-------- Given data --------
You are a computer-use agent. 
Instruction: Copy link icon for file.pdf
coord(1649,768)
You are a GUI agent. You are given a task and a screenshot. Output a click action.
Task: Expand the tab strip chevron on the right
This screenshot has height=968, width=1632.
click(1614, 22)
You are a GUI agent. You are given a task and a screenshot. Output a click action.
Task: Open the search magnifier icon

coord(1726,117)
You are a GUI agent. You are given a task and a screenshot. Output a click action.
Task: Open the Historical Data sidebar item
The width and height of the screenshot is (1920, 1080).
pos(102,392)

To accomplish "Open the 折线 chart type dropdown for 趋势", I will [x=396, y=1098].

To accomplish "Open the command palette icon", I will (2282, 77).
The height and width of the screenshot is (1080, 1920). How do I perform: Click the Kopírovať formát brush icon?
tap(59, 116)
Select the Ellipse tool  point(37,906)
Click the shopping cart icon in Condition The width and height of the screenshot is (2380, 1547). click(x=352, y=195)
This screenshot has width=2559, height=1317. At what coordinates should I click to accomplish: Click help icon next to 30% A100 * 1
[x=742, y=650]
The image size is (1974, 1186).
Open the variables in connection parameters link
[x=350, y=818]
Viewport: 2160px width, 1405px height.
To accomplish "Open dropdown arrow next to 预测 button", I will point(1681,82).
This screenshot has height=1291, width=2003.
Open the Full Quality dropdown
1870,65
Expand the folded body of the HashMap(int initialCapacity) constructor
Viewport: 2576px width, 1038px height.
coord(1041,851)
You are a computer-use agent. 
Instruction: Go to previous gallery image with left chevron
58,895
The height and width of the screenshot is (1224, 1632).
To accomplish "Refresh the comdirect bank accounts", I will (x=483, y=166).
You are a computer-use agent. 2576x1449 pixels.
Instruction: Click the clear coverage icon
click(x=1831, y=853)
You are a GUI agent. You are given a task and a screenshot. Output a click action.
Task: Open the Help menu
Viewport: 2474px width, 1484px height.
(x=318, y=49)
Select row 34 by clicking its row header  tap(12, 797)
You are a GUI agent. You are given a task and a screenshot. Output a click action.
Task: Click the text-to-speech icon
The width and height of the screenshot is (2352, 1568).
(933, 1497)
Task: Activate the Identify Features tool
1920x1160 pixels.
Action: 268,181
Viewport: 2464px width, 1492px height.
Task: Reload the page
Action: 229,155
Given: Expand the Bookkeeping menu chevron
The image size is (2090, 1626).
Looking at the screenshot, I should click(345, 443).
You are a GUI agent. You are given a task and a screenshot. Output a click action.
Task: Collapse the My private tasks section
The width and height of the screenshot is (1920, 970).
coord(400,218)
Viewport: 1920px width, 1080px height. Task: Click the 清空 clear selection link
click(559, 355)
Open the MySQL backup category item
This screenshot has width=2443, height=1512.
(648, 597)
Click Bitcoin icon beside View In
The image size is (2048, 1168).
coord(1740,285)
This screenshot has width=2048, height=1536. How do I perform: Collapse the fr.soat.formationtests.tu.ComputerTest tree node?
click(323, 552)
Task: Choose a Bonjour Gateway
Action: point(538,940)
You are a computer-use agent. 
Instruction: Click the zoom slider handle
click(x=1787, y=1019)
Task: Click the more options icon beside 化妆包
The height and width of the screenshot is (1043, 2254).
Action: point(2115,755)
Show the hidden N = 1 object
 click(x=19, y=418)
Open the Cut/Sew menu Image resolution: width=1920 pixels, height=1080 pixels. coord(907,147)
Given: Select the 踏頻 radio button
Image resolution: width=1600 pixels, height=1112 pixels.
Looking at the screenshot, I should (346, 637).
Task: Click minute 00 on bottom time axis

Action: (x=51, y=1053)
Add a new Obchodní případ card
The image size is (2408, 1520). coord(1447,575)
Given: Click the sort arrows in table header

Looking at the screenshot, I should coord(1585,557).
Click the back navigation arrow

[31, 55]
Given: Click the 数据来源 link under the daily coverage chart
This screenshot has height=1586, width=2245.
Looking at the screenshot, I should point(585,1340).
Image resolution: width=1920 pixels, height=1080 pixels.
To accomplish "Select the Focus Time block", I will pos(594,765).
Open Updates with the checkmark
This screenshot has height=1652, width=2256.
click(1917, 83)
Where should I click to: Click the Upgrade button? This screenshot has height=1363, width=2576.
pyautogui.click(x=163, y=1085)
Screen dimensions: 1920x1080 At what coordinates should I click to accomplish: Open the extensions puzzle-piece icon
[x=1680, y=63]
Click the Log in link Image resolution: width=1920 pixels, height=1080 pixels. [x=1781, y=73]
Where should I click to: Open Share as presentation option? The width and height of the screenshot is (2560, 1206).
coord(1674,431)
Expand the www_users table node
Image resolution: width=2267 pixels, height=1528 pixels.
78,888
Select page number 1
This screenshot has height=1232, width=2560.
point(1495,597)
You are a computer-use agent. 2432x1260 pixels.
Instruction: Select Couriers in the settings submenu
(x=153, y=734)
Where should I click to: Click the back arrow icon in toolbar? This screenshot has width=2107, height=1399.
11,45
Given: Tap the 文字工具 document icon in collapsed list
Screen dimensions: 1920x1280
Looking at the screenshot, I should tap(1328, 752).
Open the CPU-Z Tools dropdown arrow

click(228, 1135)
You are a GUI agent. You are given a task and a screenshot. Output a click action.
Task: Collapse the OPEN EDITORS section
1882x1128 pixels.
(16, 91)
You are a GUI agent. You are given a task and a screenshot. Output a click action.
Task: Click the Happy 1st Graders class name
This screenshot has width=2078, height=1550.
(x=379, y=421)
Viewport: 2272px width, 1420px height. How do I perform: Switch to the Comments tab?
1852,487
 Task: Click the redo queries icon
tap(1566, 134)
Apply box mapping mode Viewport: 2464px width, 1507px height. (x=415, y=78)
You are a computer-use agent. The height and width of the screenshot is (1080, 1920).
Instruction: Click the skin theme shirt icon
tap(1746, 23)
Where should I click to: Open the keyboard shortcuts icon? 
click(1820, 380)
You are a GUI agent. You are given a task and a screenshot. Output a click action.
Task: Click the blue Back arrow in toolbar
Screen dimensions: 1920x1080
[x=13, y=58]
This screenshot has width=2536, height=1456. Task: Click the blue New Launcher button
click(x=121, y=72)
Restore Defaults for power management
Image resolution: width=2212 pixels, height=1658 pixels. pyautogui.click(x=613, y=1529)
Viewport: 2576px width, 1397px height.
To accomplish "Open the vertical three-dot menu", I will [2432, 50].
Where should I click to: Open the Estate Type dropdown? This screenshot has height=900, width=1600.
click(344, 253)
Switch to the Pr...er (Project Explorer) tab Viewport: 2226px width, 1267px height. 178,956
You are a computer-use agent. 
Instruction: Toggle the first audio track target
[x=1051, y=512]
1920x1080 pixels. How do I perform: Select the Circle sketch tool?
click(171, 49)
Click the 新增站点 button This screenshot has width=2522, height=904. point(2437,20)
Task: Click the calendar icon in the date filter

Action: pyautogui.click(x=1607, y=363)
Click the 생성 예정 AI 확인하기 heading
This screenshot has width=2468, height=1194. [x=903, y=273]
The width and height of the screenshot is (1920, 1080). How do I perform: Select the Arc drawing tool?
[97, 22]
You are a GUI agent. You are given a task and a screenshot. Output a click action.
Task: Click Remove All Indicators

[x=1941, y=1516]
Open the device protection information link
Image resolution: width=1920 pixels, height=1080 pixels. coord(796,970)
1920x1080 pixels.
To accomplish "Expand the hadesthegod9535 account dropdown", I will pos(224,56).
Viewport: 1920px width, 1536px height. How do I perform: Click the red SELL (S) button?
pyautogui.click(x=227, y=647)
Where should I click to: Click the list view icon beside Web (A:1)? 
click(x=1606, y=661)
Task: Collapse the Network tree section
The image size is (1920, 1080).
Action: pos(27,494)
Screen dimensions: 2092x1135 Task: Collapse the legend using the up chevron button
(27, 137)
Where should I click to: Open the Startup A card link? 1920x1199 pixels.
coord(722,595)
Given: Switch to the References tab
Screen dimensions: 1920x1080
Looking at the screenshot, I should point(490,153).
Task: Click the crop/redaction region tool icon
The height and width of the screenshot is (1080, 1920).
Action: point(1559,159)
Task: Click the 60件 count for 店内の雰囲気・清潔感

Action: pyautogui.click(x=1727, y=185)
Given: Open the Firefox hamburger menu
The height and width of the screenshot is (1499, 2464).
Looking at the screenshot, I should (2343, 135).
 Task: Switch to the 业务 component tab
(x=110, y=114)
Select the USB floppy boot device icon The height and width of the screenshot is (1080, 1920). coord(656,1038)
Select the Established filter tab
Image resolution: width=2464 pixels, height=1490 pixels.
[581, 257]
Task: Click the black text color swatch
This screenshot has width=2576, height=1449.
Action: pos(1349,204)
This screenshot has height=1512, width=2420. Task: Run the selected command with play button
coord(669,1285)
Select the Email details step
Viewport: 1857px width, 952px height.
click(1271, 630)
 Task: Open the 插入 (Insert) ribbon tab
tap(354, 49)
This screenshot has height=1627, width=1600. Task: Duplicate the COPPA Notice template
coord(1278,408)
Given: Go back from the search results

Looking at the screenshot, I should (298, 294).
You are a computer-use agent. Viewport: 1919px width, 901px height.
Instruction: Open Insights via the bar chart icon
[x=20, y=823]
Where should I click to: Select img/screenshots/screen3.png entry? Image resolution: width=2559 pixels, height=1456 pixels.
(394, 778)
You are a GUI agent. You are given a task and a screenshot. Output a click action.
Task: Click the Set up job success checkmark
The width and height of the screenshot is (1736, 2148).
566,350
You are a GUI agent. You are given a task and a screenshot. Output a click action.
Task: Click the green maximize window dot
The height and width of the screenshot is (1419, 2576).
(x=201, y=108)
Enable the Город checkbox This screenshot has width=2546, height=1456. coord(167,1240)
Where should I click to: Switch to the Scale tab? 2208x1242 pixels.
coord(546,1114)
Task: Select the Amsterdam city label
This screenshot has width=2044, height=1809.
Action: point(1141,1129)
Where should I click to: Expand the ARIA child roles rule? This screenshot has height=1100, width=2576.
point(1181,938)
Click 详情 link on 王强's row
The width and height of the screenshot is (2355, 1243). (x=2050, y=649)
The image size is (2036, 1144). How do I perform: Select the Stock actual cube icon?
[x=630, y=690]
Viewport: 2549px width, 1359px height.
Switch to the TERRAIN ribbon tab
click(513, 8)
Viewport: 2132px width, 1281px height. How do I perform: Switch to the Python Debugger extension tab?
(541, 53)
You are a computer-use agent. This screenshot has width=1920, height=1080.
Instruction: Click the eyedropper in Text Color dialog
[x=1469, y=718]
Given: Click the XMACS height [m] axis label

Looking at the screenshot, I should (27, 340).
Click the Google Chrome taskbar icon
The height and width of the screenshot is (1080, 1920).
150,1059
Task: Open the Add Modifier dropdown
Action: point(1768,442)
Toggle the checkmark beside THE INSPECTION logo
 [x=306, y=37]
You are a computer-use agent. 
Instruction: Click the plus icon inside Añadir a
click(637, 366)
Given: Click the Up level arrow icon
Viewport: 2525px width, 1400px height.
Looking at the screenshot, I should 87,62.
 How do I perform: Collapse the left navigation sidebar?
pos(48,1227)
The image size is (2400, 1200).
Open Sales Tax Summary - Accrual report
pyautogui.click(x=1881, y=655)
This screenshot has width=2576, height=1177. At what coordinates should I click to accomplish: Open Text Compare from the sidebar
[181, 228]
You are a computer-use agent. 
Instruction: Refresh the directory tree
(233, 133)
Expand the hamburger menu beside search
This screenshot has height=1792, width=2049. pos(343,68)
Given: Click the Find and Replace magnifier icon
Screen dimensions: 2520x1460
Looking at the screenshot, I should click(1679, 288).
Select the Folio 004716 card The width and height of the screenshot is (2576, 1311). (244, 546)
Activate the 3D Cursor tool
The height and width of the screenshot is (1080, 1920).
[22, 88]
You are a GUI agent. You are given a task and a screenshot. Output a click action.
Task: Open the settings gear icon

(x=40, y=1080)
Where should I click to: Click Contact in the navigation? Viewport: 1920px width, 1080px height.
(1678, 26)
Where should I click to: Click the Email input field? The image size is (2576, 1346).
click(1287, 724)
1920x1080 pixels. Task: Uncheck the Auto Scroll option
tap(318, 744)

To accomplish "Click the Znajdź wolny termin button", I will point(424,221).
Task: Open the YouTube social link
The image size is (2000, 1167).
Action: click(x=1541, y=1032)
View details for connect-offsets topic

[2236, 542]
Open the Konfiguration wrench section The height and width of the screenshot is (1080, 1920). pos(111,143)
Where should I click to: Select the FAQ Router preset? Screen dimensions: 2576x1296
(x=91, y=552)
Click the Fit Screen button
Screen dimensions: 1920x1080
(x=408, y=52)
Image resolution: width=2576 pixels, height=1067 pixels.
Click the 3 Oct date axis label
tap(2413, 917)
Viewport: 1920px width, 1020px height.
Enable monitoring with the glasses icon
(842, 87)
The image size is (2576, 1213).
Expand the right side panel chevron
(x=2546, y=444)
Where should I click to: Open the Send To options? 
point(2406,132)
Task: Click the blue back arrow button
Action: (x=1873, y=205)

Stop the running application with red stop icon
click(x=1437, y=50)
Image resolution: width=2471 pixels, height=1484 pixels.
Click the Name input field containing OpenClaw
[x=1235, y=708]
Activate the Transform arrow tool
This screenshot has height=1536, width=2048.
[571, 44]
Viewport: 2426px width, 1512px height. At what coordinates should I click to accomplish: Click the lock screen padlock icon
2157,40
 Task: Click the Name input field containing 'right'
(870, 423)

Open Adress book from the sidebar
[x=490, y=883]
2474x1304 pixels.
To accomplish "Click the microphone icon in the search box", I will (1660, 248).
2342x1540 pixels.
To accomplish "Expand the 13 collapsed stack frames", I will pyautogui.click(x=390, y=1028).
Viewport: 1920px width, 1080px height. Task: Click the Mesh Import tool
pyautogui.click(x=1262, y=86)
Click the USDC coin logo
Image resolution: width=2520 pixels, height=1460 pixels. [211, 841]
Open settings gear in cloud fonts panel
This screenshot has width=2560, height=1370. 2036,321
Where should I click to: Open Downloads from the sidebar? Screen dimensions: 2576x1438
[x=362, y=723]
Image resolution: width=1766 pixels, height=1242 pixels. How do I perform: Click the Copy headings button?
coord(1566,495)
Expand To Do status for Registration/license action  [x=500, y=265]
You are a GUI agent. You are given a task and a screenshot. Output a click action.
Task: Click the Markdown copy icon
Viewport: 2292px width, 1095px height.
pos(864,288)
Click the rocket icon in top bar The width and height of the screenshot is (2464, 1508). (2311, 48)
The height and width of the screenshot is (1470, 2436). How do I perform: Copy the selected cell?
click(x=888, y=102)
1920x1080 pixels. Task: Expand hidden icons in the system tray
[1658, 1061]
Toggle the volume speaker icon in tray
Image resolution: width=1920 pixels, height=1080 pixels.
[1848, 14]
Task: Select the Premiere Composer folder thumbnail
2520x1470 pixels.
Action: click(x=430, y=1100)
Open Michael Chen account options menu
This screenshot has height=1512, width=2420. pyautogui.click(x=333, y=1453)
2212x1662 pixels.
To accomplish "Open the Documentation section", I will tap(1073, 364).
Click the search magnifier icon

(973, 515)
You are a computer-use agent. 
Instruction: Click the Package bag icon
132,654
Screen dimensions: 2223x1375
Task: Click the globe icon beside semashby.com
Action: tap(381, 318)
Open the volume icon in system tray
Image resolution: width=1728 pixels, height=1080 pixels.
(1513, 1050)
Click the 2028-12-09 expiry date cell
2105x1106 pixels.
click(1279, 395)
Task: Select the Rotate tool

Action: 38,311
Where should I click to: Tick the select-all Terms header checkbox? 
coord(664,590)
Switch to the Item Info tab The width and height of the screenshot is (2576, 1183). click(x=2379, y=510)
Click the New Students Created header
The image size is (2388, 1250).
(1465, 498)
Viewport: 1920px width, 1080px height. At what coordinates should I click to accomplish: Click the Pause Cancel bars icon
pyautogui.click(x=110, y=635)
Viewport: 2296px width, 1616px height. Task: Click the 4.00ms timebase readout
--------
### Work instruction
Each line from the one containing "Task: Select the Premiere" to the final line of the entries above must be returned exactly, and no other line may appear.

### Response to the exercise
Task: Select the Premiere Composer folder thumbnail
2520x1470 pixels.
Action: click(x=430, y=1100)
Open Michael Chen account options menu
This screenshot has height=1512, width=2420. pyautogui.click(x=333, y=1453)
2212x1662 pixels.
To accomplish "Open the Documentation section", I will tap(1073, 364).
Click the search magnifier icon

(973, 515)
You are a computer-use agent. 
Instruction: Click the Package bag icon
132,654
Screen dimensions: 2223x1375
Task: Click the globe icon beside semashby.com
Action: tap(381, 318)
Open the volume icon in system tray
Image resolution: width=1728 pixels, height=1080 pixels.
(1513, 1050)
Click the 2028-12-09 expiry date cell
2105x1106 pixels.
click(1279, 395)
Task: Select the Rotate tool

Action: 38,311
Where should I click to: Tick the select-all Terms header checkbox? 
coord(664,590)
Switch to the Item Info tab The width and height of the screenshot is (2576, 1183). click(x=2379, y=510)
Click the New Students Created header
The image size is (2388, 1250).
(1465, 498)
Viewport: 1920px width, 1080px height. At what coordinates should I click to accomplish: Click the Pause Cancel bars icon
pyautogui.click(x=110, y=635)
Viewport: 2296px width, 1616px height. Task: Click the 4.00ms timebase readout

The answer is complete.